Warto jednak podsumować minione pół roku bydgoszczanek. Po dobrym początku sezonu przyszedł mały kryzys i cztery porażki z rzędu. Na szczęście od wyjazdowego meczu z UTEXEM ROW Rybnik koszykarki Artego odniosły cztery zwycięstwa. Mogło być piąte, ale Wisła Can-Pack Kraków pokazała, że zawodniczki Adama Ziemińskiego muszą jeszcze trochę poczekać, aż osiągną poziom lidera tabeli.
- Zagrałyśmy dwie różne połowy - powiedziała po meczu Agnieszka Szott. - Zabrakło nie tylko zimnej krwi, ale przede wszystkim dobrej skuteczności. Nie mogłyśmy się wstrzelić, natomiast wiślaczki bezlitośnie to wykorzystały. Leciejewski czy Erwin Philips robiły co chciały. Jednak z dwóch pierwszy kwart możemy być zadowolone, bo pokazałyśmy, że możemy walczyć z najlepszymi zespołami w kraju.

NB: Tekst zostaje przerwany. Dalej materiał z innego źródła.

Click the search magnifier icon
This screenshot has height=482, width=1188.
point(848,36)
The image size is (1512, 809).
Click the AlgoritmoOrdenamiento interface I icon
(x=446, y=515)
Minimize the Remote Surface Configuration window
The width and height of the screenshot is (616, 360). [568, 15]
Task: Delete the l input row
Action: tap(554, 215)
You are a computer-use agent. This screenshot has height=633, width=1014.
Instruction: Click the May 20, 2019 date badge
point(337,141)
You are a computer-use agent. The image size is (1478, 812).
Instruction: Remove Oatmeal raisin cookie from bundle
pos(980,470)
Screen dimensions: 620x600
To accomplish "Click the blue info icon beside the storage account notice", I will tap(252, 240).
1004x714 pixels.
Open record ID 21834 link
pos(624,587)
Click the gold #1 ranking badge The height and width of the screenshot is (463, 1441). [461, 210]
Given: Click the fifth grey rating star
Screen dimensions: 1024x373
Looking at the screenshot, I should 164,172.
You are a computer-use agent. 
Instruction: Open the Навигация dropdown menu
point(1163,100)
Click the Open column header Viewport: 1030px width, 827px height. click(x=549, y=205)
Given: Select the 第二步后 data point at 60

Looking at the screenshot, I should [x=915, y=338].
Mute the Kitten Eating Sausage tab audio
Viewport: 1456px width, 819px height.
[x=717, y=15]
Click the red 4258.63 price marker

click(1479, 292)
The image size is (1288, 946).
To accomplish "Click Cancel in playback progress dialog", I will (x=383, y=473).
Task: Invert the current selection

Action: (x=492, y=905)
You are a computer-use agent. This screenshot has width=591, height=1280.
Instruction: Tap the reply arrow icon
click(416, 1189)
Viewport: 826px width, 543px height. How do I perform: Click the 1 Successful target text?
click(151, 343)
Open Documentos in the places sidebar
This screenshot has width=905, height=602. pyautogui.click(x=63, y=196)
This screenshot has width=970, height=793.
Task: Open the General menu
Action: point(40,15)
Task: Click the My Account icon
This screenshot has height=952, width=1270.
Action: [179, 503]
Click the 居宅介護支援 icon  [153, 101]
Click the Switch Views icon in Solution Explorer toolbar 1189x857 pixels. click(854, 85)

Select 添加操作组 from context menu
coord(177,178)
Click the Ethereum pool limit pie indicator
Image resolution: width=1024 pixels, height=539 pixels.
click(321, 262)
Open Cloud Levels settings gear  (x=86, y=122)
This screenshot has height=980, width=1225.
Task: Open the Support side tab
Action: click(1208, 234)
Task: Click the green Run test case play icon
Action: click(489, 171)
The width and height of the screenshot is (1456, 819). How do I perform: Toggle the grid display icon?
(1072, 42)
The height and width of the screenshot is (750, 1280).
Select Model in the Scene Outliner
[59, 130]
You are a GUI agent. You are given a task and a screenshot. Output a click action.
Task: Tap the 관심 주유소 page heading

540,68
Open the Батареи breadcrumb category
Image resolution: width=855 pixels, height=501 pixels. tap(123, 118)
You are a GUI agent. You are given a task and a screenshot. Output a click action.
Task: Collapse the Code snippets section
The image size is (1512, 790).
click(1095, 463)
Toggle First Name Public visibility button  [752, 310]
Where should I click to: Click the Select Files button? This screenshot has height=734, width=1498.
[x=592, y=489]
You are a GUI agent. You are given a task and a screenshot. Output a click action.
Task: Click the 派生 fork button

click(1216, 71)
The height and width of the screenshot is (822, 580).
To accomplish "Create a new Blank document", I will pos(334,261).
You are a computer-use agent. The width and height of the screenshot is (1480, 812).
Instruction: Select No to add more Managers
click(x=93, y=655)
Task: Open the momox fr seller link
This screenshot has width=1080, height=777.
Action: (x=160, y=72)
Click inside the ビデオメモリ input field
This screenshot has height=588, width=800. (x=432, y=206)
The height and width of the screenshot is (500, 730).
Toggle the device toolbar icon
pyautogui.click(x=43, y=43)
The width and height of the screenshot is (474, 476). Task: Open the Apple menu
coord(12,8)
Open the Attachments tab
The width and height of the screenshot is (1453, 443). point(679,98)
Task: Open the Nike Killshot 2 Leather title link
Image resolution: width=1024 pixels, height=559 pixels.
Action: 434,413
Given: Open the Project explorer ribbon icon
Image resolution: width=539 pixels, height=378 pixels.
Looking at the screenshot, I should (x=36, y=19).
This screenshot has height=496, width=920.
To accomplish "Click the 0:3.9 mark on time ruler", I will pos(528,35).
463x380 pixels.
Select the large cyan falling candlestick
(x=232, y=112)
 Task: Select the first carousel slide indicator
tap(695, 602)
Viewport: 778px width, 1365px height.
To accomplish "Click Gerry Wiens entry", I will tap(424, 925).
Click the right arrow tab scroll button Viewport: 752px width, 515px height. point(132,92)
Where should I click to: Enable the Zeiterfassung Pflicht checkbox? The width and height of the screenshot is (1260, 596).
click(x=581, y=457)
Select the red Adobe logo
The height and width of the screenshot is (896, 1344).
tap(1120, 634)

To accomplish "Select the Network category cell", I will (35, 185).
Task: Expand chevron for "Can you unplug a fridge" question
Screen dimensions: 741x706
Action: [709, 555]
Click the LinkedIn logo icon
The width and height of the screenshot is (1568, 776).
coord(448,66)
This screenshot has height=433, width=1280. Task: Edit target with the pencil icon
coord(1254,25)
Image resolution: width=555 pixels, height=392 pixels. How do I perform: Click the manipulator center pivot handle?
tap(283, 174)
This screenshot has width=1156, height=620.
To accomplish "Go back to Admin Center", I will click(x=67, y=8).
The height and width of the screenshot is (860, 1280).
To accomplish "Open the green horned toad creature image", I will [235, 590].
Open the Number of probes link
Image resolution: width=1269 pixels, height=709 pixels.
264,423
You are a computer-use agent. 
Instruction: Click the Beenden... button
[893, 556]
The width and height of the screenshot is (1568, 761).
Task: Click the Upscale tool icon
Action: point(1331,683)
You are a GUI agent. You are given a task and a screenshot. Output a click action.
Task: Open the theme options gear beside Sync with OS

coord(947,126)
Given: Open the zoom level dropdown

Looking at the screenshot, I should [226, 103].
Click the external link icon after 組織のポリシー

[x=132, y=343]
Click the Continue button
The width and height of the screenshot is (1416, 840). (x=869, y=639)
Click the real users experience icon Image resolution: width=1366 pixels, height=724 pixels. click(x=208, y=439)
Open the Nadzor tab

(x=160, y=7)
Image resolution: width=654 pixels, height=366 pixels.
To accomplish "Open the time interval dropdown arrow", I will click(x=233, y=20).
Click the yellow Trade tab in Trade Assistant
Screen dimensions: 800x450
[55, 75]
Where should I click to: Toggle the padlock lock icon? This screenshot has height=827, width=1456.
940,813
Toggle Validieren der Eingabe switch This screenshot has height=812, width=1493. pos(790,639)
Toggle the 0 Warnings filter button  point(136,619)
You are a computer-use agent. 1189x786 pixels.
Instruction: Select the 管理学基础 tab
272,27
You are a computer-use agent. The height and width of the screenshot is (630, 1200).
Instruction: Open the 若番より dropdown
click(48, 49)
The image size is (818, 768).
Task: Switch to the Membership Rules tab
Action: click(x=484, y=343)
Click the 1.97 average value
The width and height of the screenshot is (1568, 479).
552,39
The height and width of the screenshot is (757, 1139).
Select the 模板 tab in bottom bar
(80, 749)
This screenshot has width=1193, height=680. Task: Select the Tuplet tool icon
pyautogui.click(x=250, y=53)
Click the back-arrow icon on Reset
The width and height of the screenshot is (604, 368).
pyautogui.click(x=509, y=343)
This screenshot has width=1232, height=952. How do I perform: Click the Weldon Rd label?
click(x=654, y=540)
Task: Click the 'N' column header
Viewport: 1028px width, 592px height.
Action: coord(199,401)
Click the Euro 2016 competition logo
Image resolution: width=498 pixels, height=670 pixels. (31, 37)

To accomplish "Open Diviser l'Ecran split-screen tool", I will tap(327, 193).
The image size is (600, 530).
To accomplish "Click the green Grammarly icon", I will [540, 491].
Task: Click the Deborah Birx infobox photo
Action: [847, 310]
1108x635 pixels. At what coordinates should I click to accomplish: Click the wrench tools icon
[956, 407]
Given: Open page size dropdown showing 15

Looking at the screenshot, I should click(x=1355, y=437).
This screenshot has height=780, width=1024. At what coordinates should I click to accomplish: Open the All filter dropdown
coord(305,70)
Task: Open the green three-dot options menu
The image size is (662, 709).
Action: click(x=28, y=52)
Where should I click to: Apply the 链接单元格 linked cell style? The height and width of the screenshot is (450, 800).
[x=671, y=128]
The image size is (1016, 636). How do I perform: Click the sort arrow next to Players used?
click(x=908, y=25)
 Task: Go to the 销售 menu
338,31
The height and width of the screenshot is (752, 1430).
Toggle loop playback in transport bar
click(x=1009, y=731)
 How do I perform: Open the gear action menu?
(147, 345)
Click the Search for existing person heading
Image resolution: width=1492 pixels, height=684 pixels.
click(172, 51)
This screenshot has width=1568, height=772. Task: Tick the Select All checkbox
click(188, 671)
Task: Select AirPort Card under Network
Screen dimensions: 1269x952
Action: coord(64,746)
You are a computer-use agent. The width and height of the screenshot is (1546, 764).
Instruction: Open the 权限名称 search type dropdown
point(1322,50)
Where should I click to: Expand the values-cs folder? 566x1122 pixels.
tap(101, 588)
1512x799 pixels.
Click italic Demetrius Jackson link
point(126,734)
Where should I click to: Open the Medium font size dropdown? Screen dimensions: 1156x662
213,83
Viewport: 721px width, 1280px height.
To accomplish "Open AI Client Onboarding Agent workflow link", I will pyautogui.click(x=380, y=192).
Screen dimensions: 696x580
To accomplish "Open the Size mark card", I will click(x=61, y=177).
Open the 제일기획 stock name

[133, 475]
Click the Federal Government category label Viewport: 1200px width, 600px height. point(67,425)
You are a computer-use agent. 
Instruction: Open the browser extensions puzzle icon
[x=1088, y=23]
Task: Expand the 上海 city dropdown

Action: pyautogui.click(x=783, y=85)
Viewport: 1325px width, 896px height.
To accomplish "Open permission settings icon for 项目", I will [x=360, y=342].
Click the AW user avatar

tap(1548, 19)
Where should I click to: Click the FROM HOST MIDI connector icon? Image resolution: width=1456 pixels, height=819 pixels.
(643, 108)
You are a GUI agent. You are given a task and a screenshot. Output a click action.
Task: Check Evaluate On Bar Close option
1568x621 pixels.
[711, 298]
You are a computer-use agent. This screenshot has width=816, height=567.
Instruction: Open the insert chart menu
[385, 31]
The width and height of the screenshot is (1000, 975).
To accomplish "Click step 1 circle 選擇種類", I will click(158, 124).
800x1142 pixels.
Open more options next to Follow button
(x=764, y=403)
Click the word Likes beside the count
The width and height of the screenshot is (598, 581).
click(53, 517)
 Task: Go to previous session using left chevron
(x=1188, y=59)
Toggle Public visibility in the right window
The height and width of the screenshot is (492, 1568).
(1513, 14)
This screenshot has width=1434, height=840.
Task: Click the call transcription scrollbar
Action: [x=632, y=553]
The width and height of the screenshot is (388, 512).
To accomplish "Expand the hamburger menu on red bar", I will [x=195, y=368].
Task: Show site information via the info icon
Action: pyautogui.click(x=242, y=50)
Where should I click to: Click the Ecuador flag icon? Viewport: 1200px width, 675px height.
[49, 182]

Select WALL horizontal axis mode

- Napędziłyśmy trochę strachu krakowiankom. Musimy teraz zrobić wszystko, aby prezentować się w przyszłości podobnie jak w pierwszej połowie. Dobrze prezentowaliśmy się pod tablicami i na półdystansie. Było także trochę akcji dwa plus jeden. Niestety, nam w trzeciej kwarcie zabrakło skuteczności - podkreśliła Szott.
Teraz bydgoszczanki w hali na Glinkach zobaczymy dopiero w połowie stycznia. Wówczas Artego podejmie INEA AZS Poznań. W między czasie zespół Adama Ziemińskiego czeka jeszcze wyjazdowy mecz z ŁKS Łódź. Jak najbliższe Święta zamierza spędzić była liderka naszej kadry? - Jeszcze konkretnych planów nie mam, ale zapewne spędzę je z moją córką Laurą oraz mężem - zakończyła Szott.